# Training the Fully-Connected Neural Network Model

In [1]:
import matplotlib.pyplot as plt
import numpy as np
import h5py
import re
import pandas as pd

In [2]:
%load_ext tensorboard
%load_ext autoreload

Load code for this project

In [3]:
import fcnn.train
import fcnn.eval
import data_processing.data as dp
%autoreload 1
%aimport fcnn.train
%aimport fcnn.eval

### Load the training data

In [4]:
path_data = './data_processing/voxels/'
train, _ = dp.load_discretized_data(path_data, prefix='Grid20', categorical=False, binary=True, normalize=True)

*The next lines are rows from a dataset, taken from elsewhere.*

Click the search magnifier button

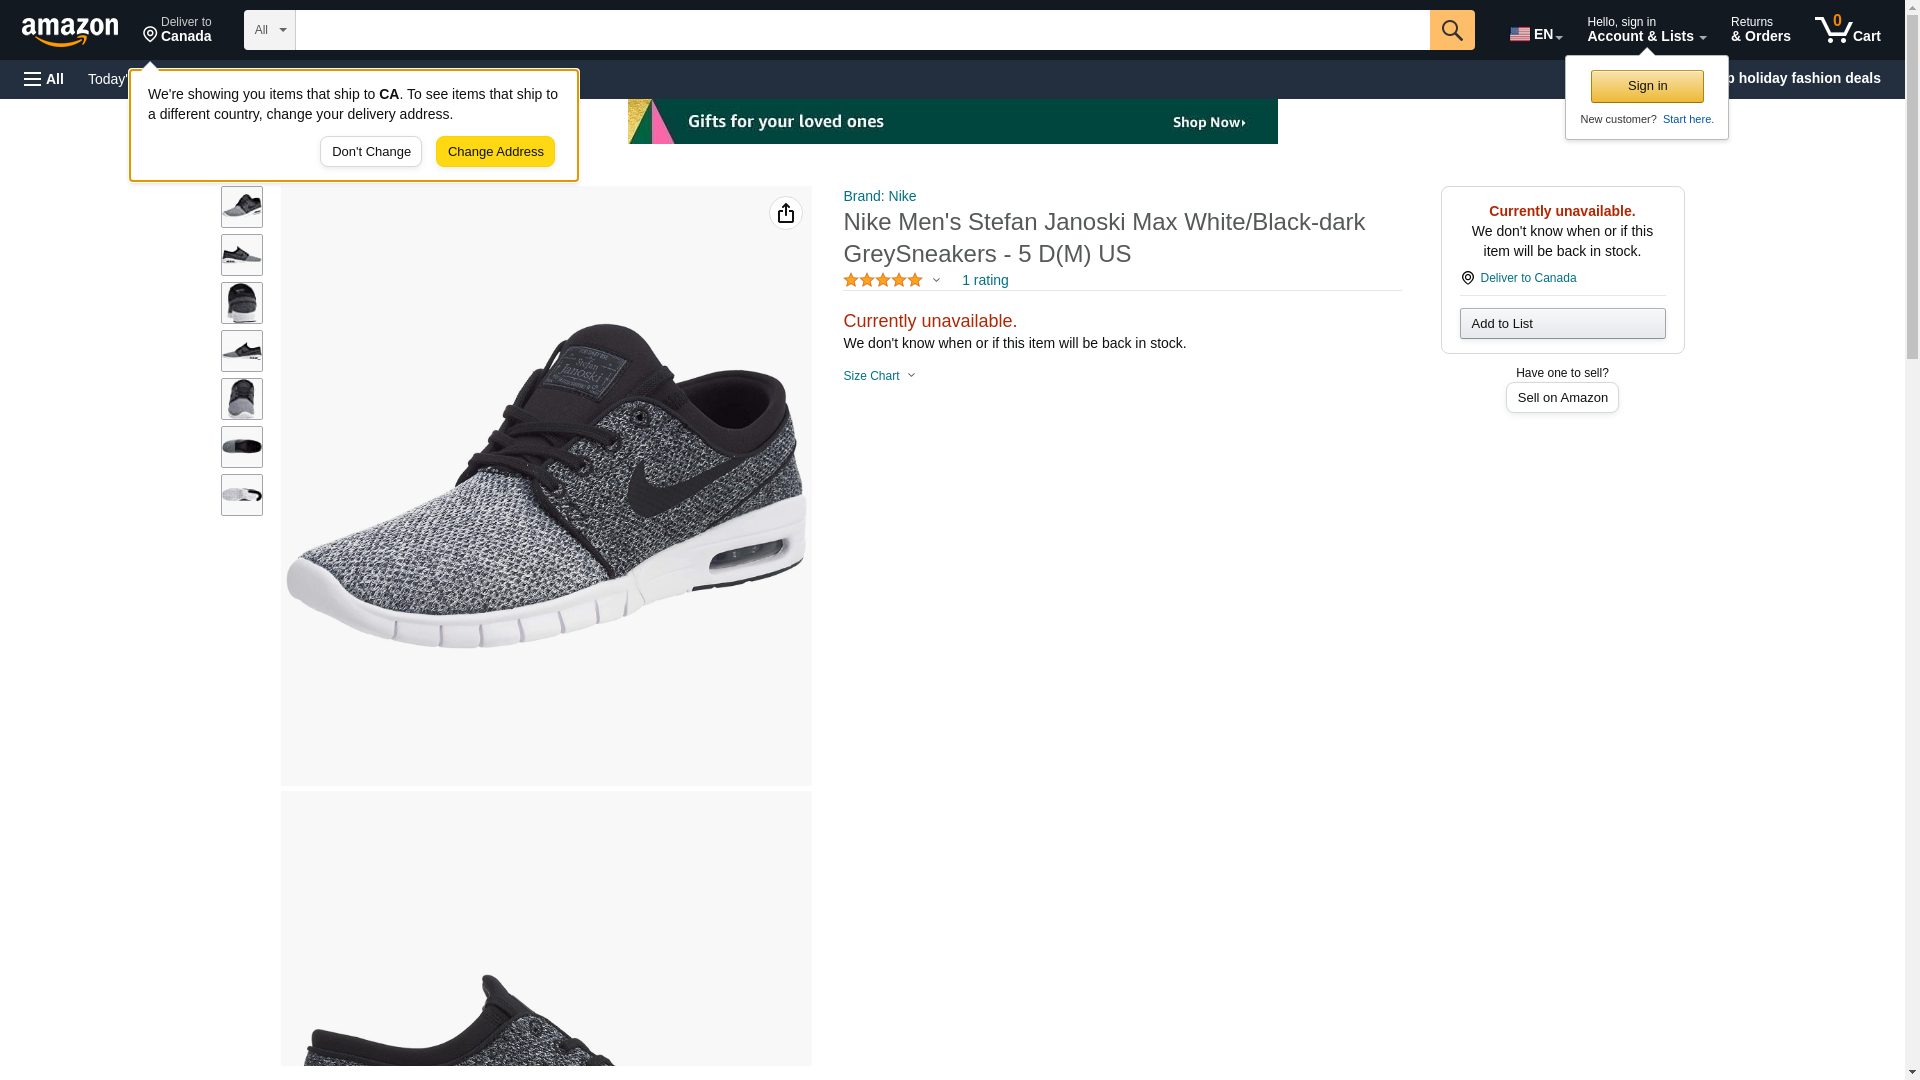[1451, 30]
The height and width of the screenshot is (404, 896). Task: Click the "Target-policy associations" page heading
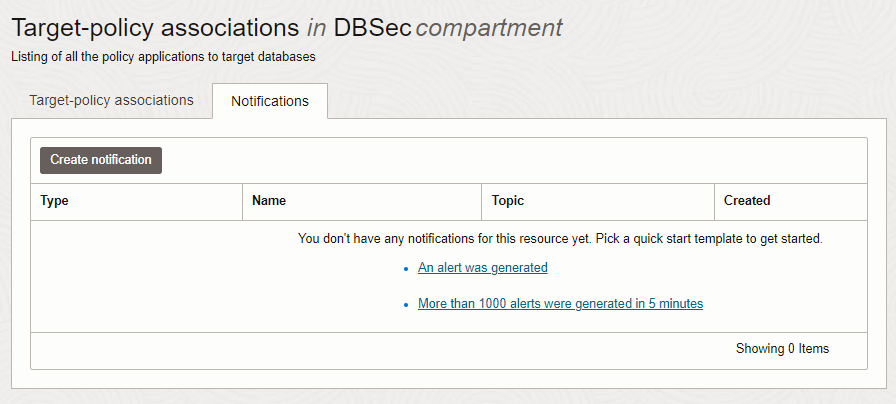(x=154, y=28)
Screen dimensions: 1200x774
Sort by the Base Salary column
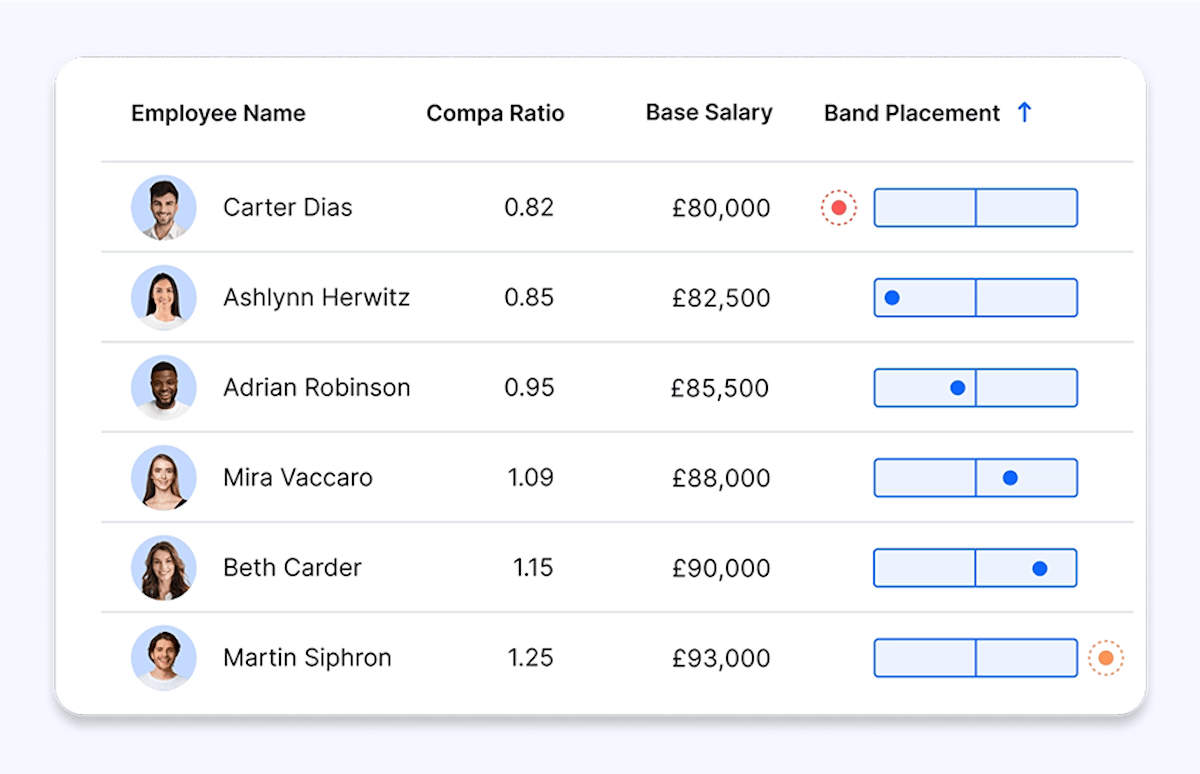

Loading discretized data from: ./data_processing/voxels/Grid20voxels.h5


In [5]:
train = (train[0].toarray(), train[1])

Run the following to clear the logged training data visualized in `tensorboard`.

In [6]:
!rm -rf fcnn/logs/*

## Building the model 

The model used in the current work is composed of one fully-connected layer with ReLU activation. A single-node Sigmoid activated output layer ends the model.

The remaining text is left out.